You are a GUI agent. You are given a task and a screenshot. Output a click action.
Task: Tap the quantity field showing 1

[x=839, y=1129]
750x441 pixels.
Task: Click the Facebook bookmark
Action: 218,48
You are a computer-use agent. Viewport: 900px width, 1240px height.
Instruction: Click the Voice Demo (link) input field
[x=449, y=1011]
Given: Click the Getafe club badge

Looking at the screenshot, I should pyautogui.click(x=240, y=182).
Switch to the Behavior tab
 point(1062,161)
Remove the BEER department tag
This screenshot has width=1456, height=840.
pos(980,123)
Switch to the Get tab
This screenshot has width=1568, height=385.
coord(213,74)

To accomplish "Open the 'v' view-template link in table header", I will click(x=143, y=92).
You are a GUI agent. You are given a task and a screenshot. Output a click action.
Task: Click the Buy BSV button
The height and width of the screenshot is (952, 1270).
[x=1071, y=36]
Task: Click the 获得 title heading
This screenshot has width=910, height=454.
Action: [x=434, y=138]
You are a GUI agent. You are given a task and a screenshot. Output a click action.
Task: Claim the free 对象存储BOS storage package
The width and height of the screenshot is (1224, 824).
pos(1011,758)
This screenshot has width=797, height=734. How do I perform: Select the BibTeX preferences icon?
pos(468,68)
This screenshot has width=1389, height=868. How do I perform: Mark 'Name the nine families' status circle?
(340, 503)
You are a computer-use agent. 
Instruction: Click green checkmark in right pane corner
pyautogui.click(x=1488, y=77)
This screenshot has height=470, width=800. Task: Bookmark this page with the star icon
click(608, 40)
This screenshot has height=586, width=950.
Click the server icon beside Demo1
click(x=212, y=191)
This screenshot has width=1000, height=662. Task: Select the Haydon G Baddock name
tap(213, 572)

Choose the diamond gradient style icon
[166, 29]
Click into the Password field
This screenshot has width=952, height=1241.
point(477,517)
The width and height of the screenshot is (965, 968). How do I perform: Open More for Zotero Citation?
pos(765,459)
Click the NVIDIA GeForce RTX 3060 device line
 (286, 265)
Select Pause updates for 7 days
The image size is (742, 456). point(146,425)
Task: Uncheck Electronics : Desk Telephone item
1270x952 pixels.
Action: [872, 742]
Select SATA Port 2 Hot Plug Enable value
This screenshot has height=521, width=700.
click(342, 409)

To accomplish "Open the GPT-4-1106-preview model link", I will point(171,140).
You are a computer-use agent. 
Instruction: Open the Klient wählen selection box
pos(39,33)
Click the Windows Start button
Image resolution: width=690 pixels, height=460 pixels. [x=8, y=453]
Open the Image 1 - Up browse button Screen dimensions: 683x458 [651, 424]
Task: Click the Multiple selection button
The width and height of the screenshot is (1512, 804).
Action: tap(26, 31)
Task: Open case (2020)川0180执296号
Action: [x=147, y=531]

----------------

Reproduce every line of the entries above verbatim.

You are a GUI agent. You are given a task and a screenshot. Output a click action.
Task: Tap the quantity field showing 1

[x=839, y=1129]
750x441 pixels.
Task: Click the Facebook bookmark
Action: 218,48
You are a computer-use agent. Viewport: 900px width, 1240px height.
Instruction: Click the Voice Demo (link) input field
[x=449, y=1011]
Given: Click the Getafe club badge

Looking at the screenshot, I should pyautogui.click(x=240, y=182).
Switch to the Behavior tab
 point(1062,161)
Remove the BEER department tag
This screenshot has width=1456, height=840.
pos(980,123)
Switch to the Get tab
This screenshot has width=1568, height=385.
coord(213,74)

To accomplish "Open the 'v' view-template link in table header", I will click(x=143, y=92).
You are a GUI agent. You are given a task and a screenshot. Output a click action.
Task: Click the Buy BSV button
The height and width of the screenshot is (952, 1270).
[x=1071, y=36]
Task: Click the 获得 title heading
This screenshot has width=910, height=454.
Action: [x=434, y=138]
You are a GUI agent. You are given a task and a screenshot. Output a click action.
Task: Claim the free 对象存储BOS storage package
The width and height of the screenshot is (1224, 824).
pos(1011,758)
This screenshot has width=797, height=734. How do I perform: Select the BibTeX preferences icon?
pos(468,68)
This screenshot has width=1389, height=868. How do I perform: Mark 'Name the nine families' status circle?
(340, 503)
You are a computer-use agent. 
Instruction: Click green checkmark in right pane corner
pyautogui.click(x=1488, y=77)
This screenshot has height=470, width=800. Task: Bookmark this page with the star icon
click(608, 40)
This screenshot has height=586, width=950.
Click the server icon beside Demo1
click(x=212, y=191)
This screenshot has width=1000, height=662. Task: Select the Haydon G Baddock name
tap(213, 572)

Choose the diamond gradient style icon
[166, 29]
Click into the Password field
This screenshot has width=952, height=1241.
point(477,517)
The width and height of the screenshot is (965, 968). How do I perform: Open More for Zotero Citation?
pos(765,459)
Click the NVIDIA GeForce RTX 3060 device line
 (286, 265)
Select Pause updates for 7 days
The image size is (742, 456). point(146,425)
Task: Uncheck Electronics : Desk Telephone item
1270x952 pixels.
Action: [872, 742]
Select SATA Port 2 Hot Plug Enable value
This screenshot has height=521, width=700.
click(342, 409)

To accomplish "Open the GPT-4-1106-preview model link", I will point(171,140).
You are a computer-use agent. 
Instruction: Open the Klient wählen selection box
pos(39,33)
Click the Windows Start button
Image resolution: width=690 pixels, height=460 pixels. [x=8, y=453]
Open the Image 1 - Up browse button Screen dimensions: 683x458 [651, 424]
Task: Click the Multiple selection button
The width and height of the screenshot is (1512, 804).
Action: tap(26, 31)
Task: Open case (2020)川0180执296号
Action: [x=147, y=531]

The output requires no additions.